Rabbits were vaccinated with a recombinant protein vaccine of HSP65-CETPC comprising mycobacterial heat shock protein-65 (HSP65) and a cholesteryl ester transfer protein (CETP) B-cell epitope in alum adjuvant for inducing anti-CETP antibodies in vivo. After anti-CETP antibodies were successfully produced, rabbits were fed with a high-cholesterol diet for 15 weeks, and then the antiatherogenic effects of anti-CETP antibodies were evaluated. The results showed that the fraction of plasma cholesterol in HDL increased and the fraction of plasma cholesterol in LDL decreased in rHSP65-CETPC-immunized rabbits when compared with those in control animals.
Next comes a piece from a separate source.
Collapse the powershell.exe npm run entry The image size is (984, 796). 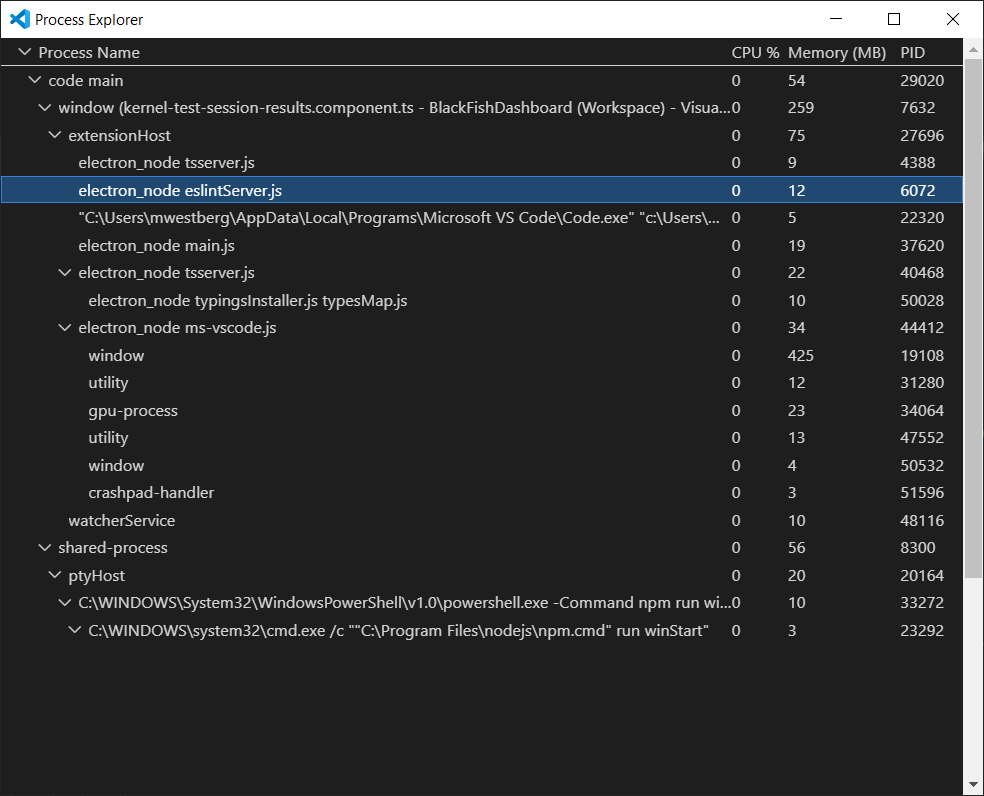tap(64, 602)
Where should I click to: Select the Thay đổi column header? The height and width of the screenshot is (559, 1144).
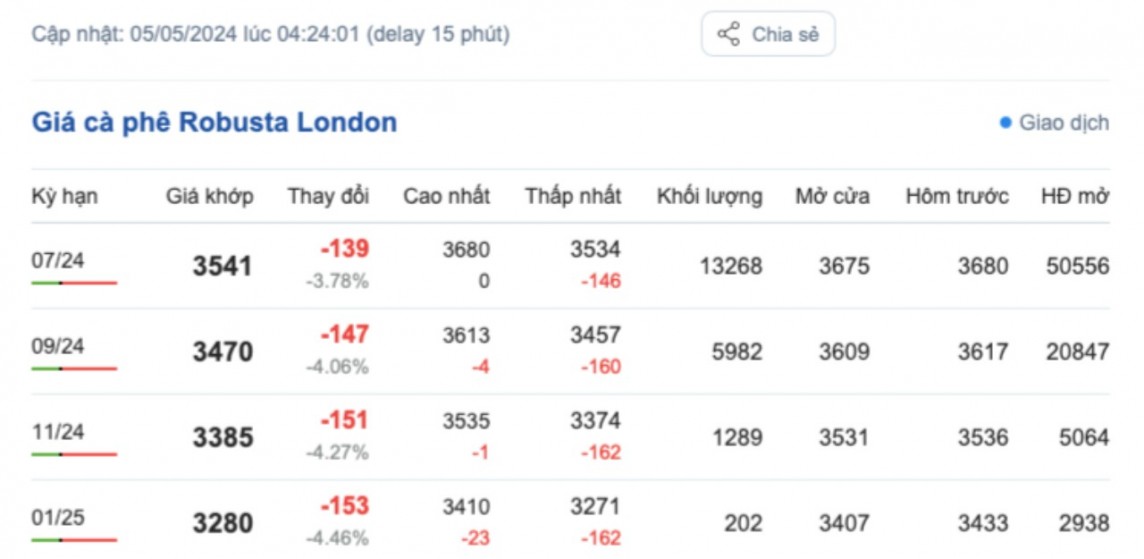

The average percentage of aortic lesions in the entire aorta area in rHSP65-CETPC-vaccinated rabbits was 23.8% less than in OVA-immunized rabbits (15.14% vs 19.86%) and 30.8% less than in rHSP65 immunized rabbits (15.14% vs 21.87%). The average thickness of hyperplastic coronary artery in rHSP65-CETPC immunized rabbits was 164 +/- 12 microm, significantly lower than in rHSP65-immunized rabbits (197 +/- 15 microm) and in OVA-immunized rabbits (206 +/- 15 microm). Taken together, vaccination with the rHSP65-CETPC vaccine could significantly attenuate atherosclerosis in a rabbit model. Thus, the chimeric protein of rHSP65-CETPC can be further developed into an antiatherosclerosis vaccine in the future.